In many ways, Meadows is a pitch perfect selection for the president. Every chief of staff tried to redirect the president’s impulses or change his ways. Meadows will, in some ways, be like Secretary of State Mike Pompeo — an aide who tries to understand what the president wants, and looks to help him achieve it through any means possible.

During his nearly yearlong tenure in the West Wing, Mulvaney tried to bring continuity to a staff roiled by frequent personnel changes. He attempted to boost morale by installing a popcorn machine in his office suite, and he made sure to give Ivanka Trump and Kushner much greater leeway in the administration than his predecessor, Gen. John Kelly, had.

But even this laissez faire attitude of ‘Let Trump be Trump’ was not enough to keep him in his job in the long-term.

The president eventually tired of Mulvaney just as he had with Kelly and his first chief of staff, Reince Priebus, all of whom espoused very different management styles.

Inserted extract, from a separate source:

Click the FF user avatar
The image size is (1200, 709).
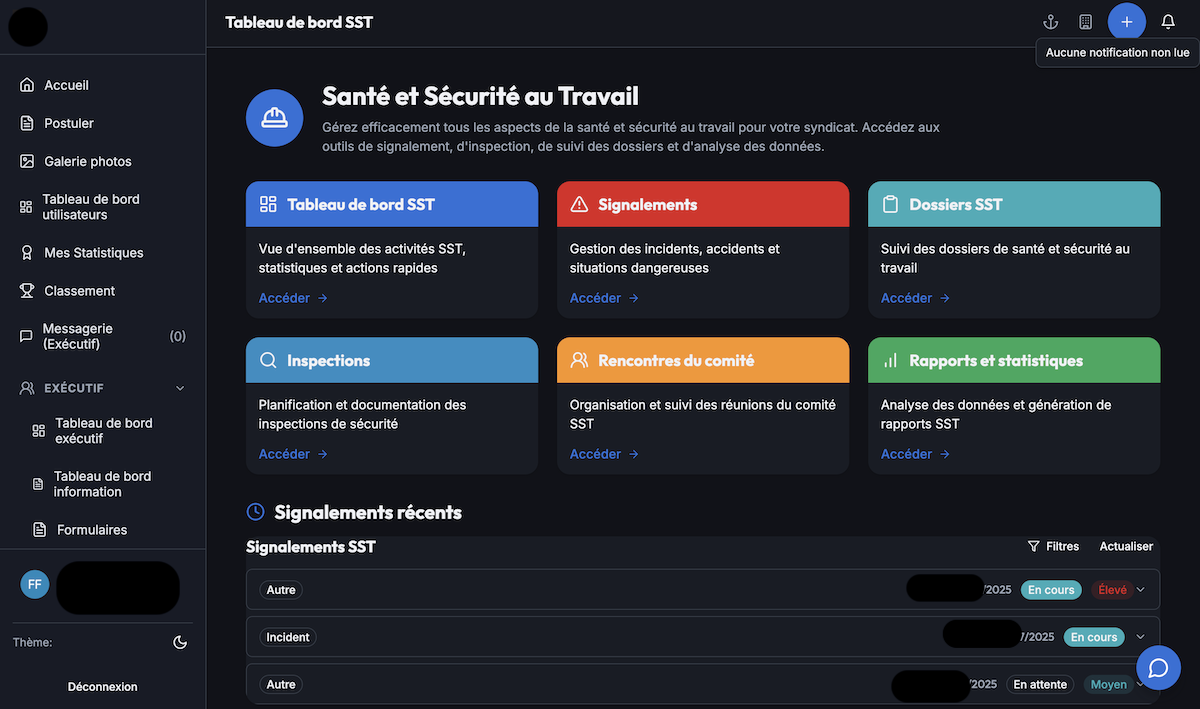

Mulvaney was particularly sidelined during the impeachment process as Trump leaned instead on other White House aides and outside allies to drive his offensive against the Democrats’ inquiry. It was clear by the end of December 2019 that Mulvaney would likely leave the White House once the Senate impeachment trial finished and the intense scrutiny on the West Wing subsided.

Mulvaney arrived in the West Wing in Dec. 2019 as the ‘acting’ chief of staff, Trump’s fourth choice for the job. Trump had previously considered for the position Nick Ayers, Vice President Mike Pence’s former chief of staff, Chris Christie, the former governor of New Jersey, and Meadows.

Trump ended up offering the job impromptu to Mulvaney during a late Friday afternoon meeting in the White House residence, when the two were scheduled to go over budget issues including funding for the border wall. Mulvaney accepted the job but never was able to drop the ‘acting’ from his title.

Although he managed to enact some conservative policy wins at the margins of White House policy and bring several conservatively-minded aides into the White House, he also made a few serious missteps during his tenure including advocating for the longest government shutdown in history and giving a disastrous press briefing on the Ukraine scandal, which only provided fodder for the Democrats’ investigations.

Prior to his chief of staff job, Mulvaney served as both the director of Office of Management and Budget and the acting director of the Consumer Financial Protection Bureau. He joined the Trump team in December 2016 as Trump’s pick for budget director, even though he had not been a vocal proponent of Trump during the 2016 election.

Meadows’ resignation from the House will open up his western North Carolina House seat just months before this year’s election. His retirement last December — just days before the filing deadline to run for the seat — roiled the state’s GOP political scene, with some Republicans speculating he may have timed his announcement to preclude state lawmakers from running and benefit his desired replacement, a charge Meadows disputed.

Meridith McGraw, Alex Isenstadt, Steven Shepard and Ally Mutnick contributed to this story.